Desde então, esse sentimento só cresceu. Mas sempre escondido. Nunca ousei falar. Nunca deixei escapar. Não posso sequer sonhar com ele em voz alta, porque sei que o Don não aceitaria. Não apenas pelo juramento, mas porque Fred é intocável. O primeiro filho . E eu sou apenas a filha do soldado que morreu em nome da causa.

Talvez, se eu fosse filha de sangue nobre, o Don até cogitaria a ideia de me ver ao lado de Fred. Mas sendo quem eu sou, alguém que foi acolhida por piedade ou dever moral, não, não posso alimentar essa esperança.

Faz oito anos desde que saí da Itália. Eu tinha só dezessete quando embarquei pra França com a missão clara: estudar. Meu padrinho fez questão de me matricular em uma das melhores universidades de Paris. Faculdade, pós-graduação, tudo pago por ele, com o maior orgulho. E eu cumpri com excelência. Não fui pra festas, não me envolvi com ninguém, nem me permiti sair muito. A verdade é que eu não queria decepcioná-lo.

Durante todos esses anos, eu não voltei nem uma vez pra Itália. Era uma mistura de foco nos estudos com medo de perder minha liberdade recém-conquistada. Minha mãe vinha me ver duas vezes por ano, sempre trazendo comidas que eu amava e aquele abraço apertado de saudade acumulada. E meu padrinho? Ele também vinha uma vez por ano, só pra me olhar nos olhos e dizer que estava orgulhoso. Ele sempre foi presente, mesmo à distância.

Ah, e claro, tinha também a soldado que ele designou pra ficar de olho em mim. Desde o primeiro dia. Uma mulher firme, silenciosa, mas sempre ali. No começo achei estranho, depois me acostumei. Nunca me incomodou, pra falar a verdade. Eu tinha meus livros, meus projetos, minhas metas. Fiz alguns amigos, sim, mas a maioria só de sala de aula mesmo. Nunca fui de sair, de badalar, de me distrair demais.

Agora, tudo isso tá chegando ao fim.

Acabei de me formar. Pós concluída. Mala em cima da cama. Documentos prontos. E uma mensagem no celular que fez meu coração bater mais forte: era da minha mãe.

- Filha, o jatinho já está a caminho. Estamos todos te esperando. Você será recebida com honra.

Recebida com honra. Parece bonito, né? Mas me dá um frio na barriga. Porque eu sei o que significa. Significa que meu padrinho vai me apresentar oficialmente à família de novo. Que os olhos estarão todos em mim. Que, talvez, o juramento volte à tona.
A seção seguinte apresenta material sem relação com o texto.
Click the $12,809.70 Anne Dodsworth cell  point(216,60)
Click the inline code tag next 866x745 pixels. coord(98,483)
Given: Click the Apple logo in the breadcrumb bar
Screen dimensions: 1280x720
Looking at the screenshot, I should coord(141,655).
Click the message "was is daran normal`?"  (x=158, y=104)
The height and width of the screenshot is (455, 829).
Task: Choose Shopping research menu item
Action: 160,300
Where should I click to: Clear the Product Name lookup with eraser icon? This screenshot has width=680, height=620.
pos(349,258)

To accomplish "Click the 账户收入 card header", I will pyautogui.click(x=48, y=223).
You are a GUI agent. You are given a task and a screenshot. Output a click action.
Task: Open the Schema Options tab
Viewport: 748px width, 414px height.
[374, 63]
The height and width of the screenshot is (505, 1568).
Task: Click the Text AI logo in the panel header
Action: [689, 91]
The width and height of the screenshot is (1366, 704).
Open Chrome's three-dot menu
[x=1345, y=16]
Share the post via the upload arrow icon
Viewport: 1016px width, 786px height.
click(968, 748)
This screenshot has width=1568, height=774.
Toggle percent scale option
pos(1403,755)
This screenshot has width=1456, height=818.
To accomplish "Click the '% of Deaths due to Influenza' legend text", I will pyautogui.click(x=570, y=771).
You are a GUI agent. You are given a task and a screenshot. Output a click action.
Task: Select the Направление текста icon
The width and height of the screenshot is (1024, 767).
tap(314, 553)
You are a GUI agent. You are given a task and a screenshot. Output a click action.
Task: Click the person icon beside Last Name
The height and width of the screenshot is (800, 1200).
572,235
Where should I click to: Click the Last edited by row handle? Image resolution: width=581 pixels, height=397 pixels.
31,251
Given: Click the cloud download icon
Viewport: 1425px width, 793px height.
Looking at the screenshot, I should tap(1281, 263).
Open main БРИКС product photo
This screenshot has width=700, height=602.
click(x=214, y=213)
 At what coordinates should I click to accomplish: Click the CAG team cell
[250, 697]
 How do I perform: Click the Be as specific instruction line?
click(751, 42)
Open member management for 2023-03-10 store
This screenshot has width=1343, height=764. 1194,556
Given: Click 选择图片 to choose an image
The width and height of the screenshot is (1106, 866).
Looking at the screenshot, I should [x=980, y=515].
E uma pergunta não sai da minha cabeça: será que o Fred também vai estar lá?

Será que ele se lembra de mim, da menininha que ficou na ala dos empregados, que ele mal notava? Ou será que agora ele vai olhar pra mulher que eu me tornei?

Só sei que tô voltando. E que meu coração, tá acelerado demais pra ser só ansiedade.